Ein Blizzard aus Nordnordost zwang uns am folgenden Tag, Sonntag dem 17. Januar, im Schutz des Eisbergs zu bleiben. Das Wetter klarte auf, aber der Sturm trieb dichte Schneewolken vom Land heran und versperrte die meiste Zeit den Blick auf die Küstenlinie. »Bei klarer Sicht scheint das Land höher als wir gestern dachten, wahrscheinlich steigt es bis auf 3000 Fuß über den Gipfel des Gletschers an. Die Cairdküste, wie ich sie genannt habe, verbindet das von Bruce 1904 entdeckte Coatsland mit dem 1912 von Filchner entdeckten Luitpoldland. Der nördliche Teil besitzt einen ähnlichen Charakter wie Coatsland.
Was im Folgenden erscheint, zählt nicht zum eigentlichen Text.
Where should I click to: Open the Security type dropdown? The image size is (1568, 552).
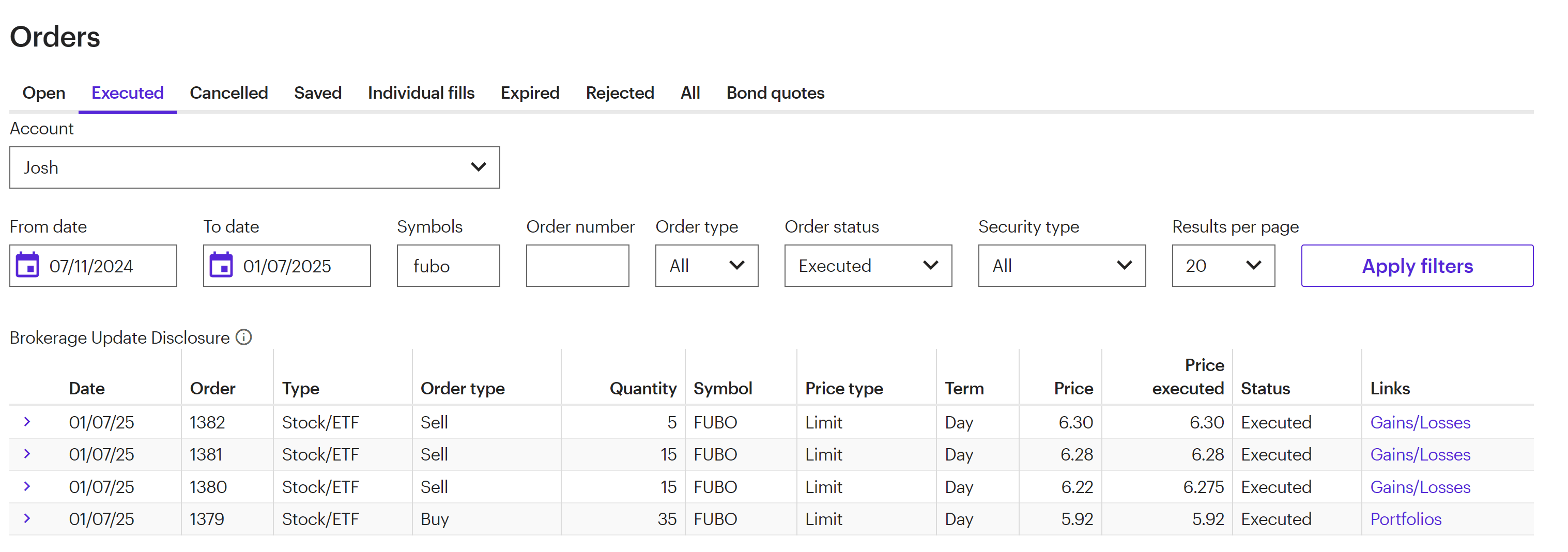1061,266
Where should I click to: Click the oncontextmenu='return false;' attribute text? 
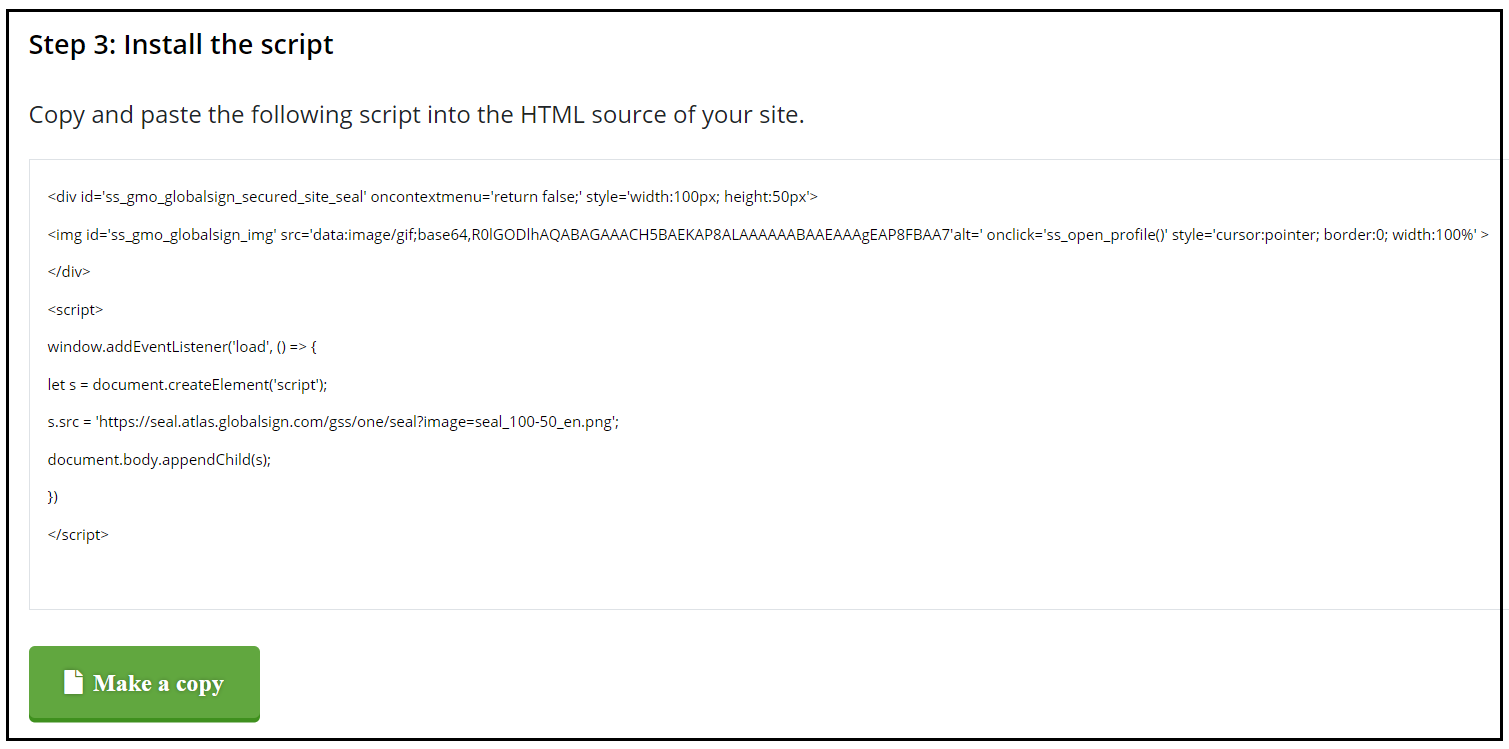476,197
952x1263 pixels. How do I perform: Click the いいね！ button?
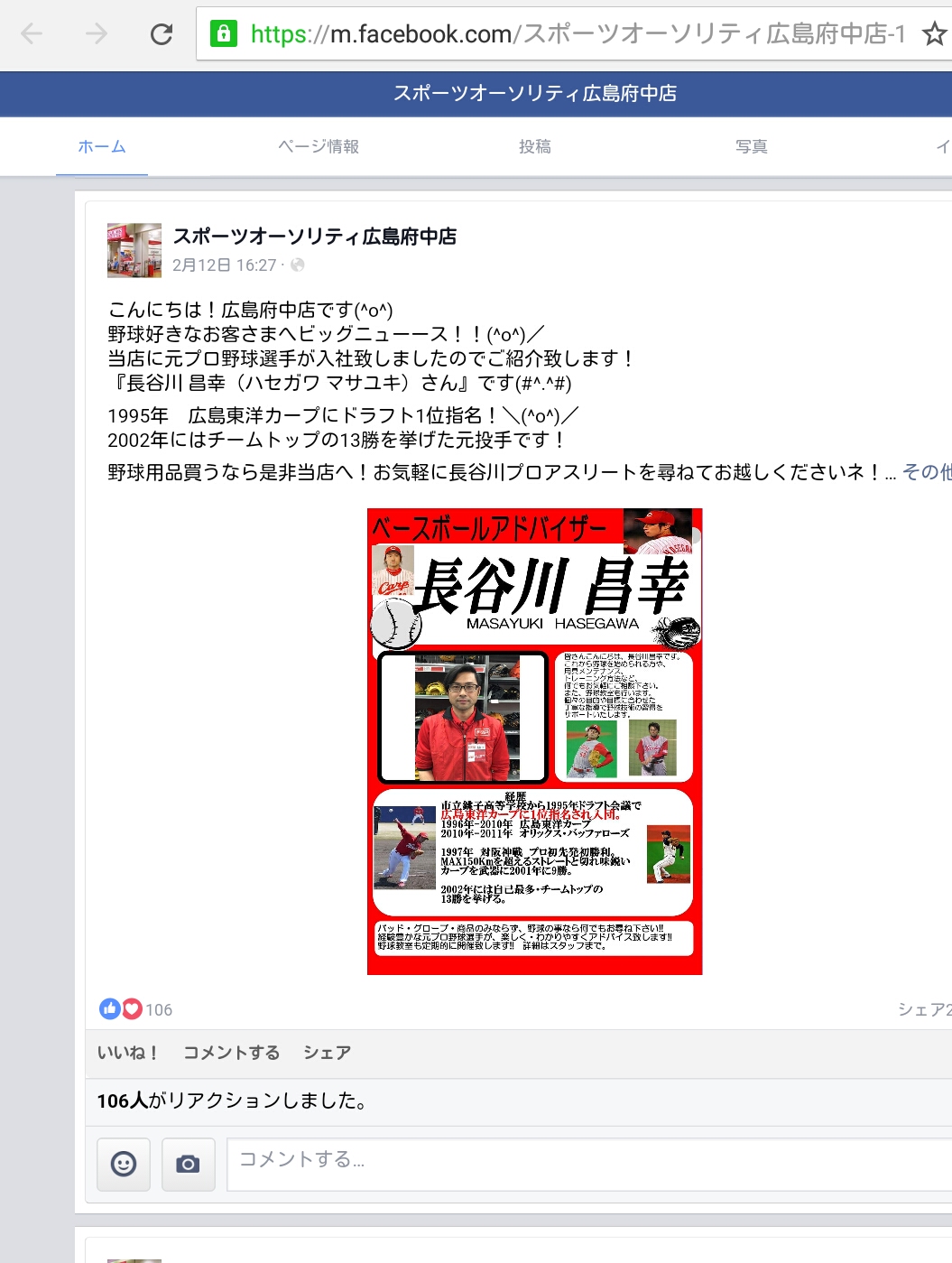point(128,1053)
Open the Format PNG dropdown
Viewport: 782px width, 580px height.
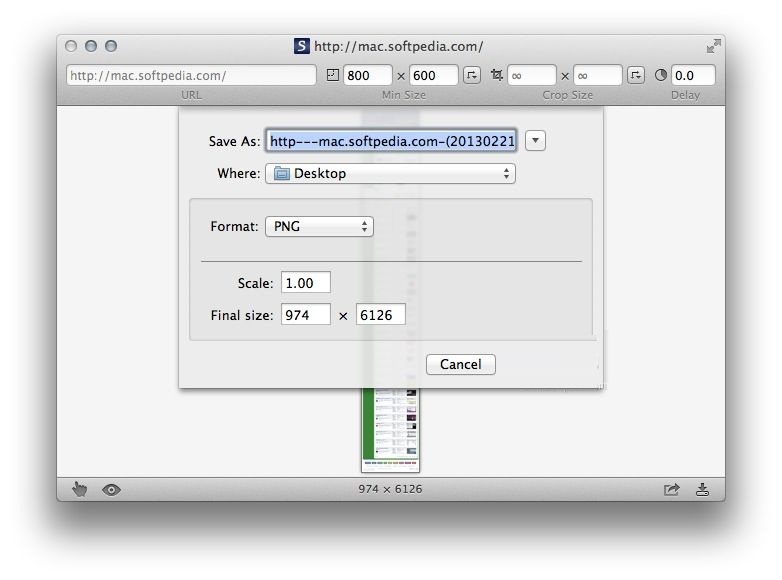[319, 226]
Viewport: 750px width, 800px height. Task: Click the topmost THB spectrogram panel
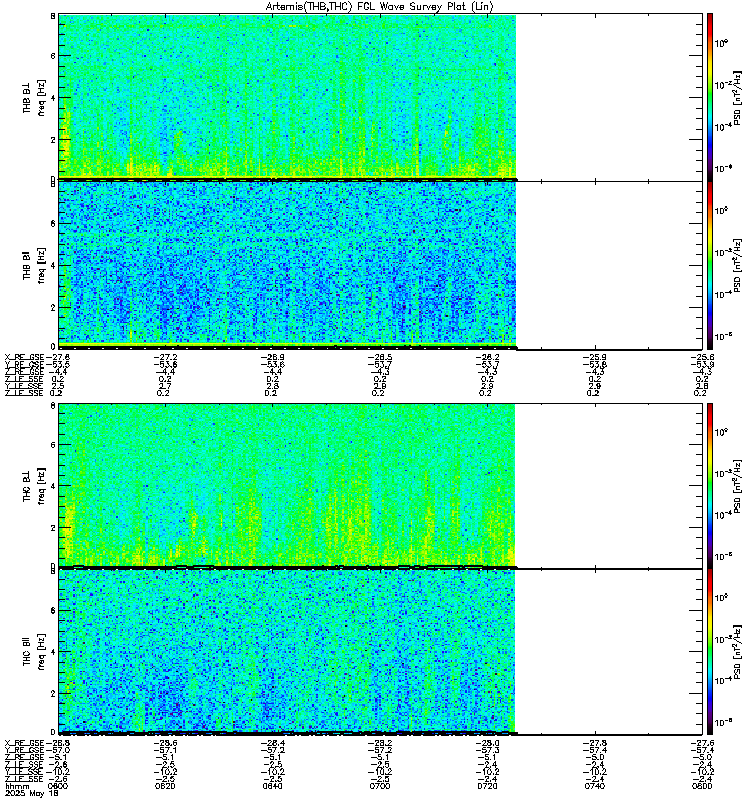(x=288, y=96)
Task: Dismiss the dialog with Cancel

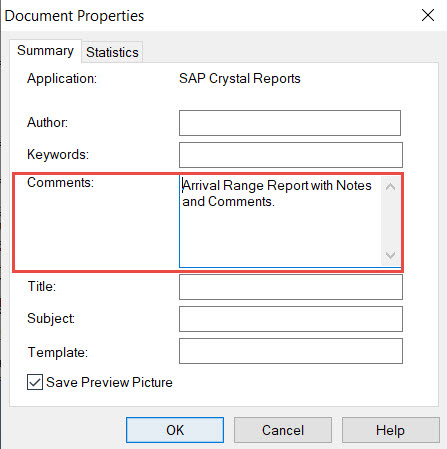Action: click(283, 430)
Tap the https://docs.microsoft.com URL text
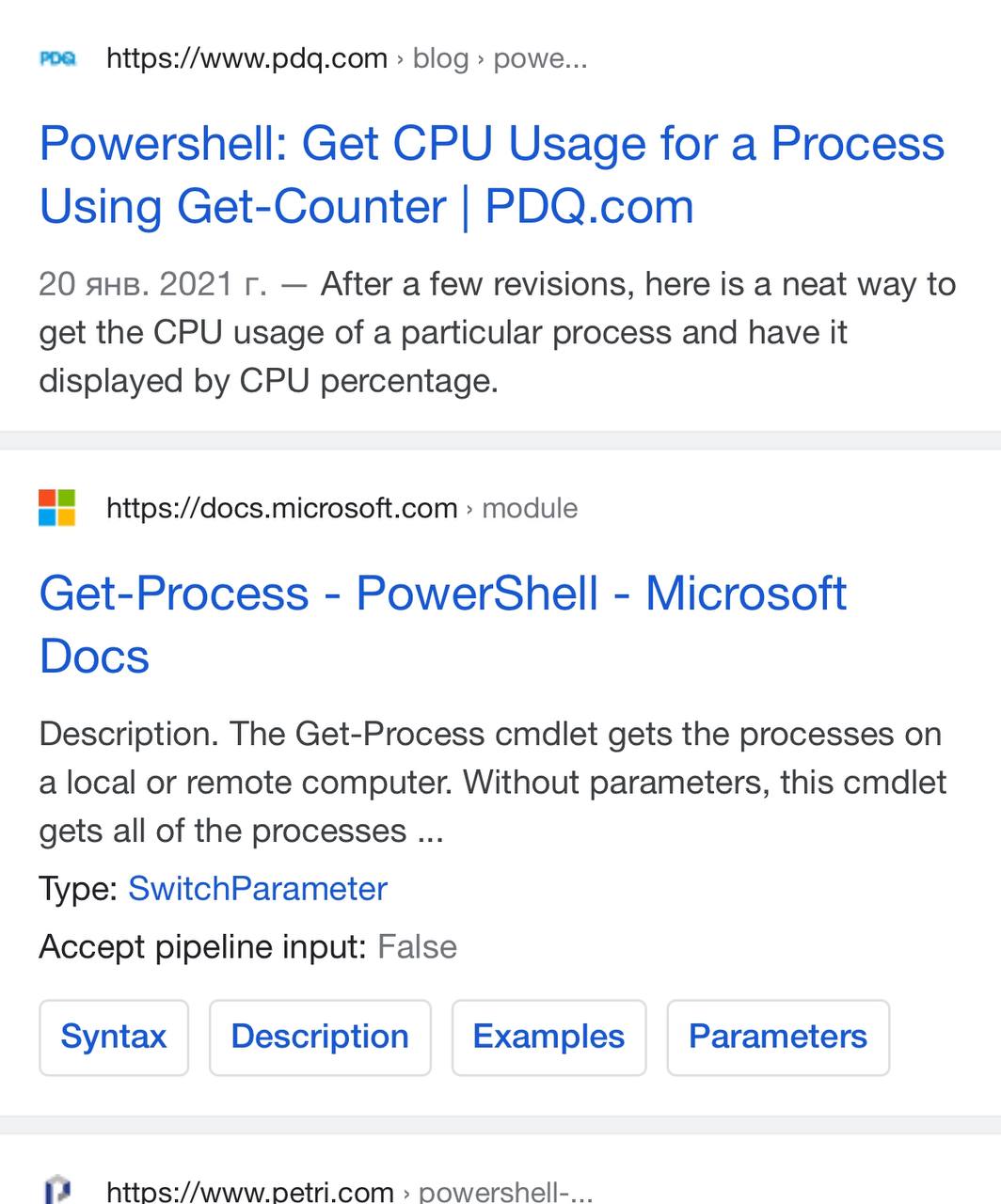Viewport: 1001px width, 1204px height. [281, 508]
Ihm ist eine gewellte Barriere vorgelagert, die Spitze einer mächtigen Eisdecke, die aus dem höher gelegenen Inneren des antarktischen Kontinents herausgeschoben wird und offensichtlich über niedrige Hügel, Ebenen und flache Seen hinwegschleift, so wie die große arktische Eisdecke einst über Nordeuropa hinweg gewalzt ist. Die Oberfläche der Barriere ist von See aus gesehen von einer blassen goldbraunen Farbe. Sie endet für gewöhnlich in Klippen, die zwischen zehn und dreihundert Fuß hoch sind, doch an manchen Stellen fällt sie bis auf Meereshöhe. Die Klippen sind von blendendem Weiß, mit herrlichen blauen Schatten. Weiter im Landesinneren kann man höhere Hänge erkennen, die wie dunkle blaue oder blassgoldene Schäfchenwolken aussehen. Diese entfernten Hänge sind mit unserer Fahrt nach Südwest nähergekommen und deutlicher sichtbar geworden, während die Klippen der Barriere hier höher und fester zu sein scheinen. Wir befinden uns jetzt nahe beim Übergang zum Luitpoldland. An diesem südlichen Ende der Cairdküste stürzt die Eisdecke, die sich über das darunter verborgene und eingeschlossene Land hinwegwellt, in gewaltigen Gletschern einen steilen Abhang hinab, zerklüftetes und gezacktes Eis, gesäumt von Tausenden von Gletscherspalten. Auf der gesamten Länge der Küste haben wir weder freiliegenden Boden noch nackten Fels gesehen. Außer hier und da einem vereinzelten Nunatak35 schien nichts diese Fläche aus Eis und Schnee zu durchbrechen. Aber die ansteigende Neigung der Eishänge Richtung Horizont und die Kämme, Terrassen und Spalten, die auftauchen, wenn das Eis sich dem Meer nähert, künden von den darunter liegenden Hügeln und Tälern.«
Bis zum 18. Januar um 7 Uhr lag die Endurance in Lee des gestrandeten Eisbergs. Der Sturm war zu diesem Zeitpunkt abgeflaut, sodass wir unter Segel südwestlich durch eine Wasserrinne fahren konnten, die sich vor der Gletscherfront aufgetan hatte. Wir umfuhren den Gletscher bis 9:30 Uhr, als er in zwei Buchten endete, die sich nach Nordwesten öffneten, aber von zwei gestrandeten Eisbergen nach Westen hin abgeschirmt waren. Die Küste dahinter verlief leicht ansteigend in Richtung Südsüdwest.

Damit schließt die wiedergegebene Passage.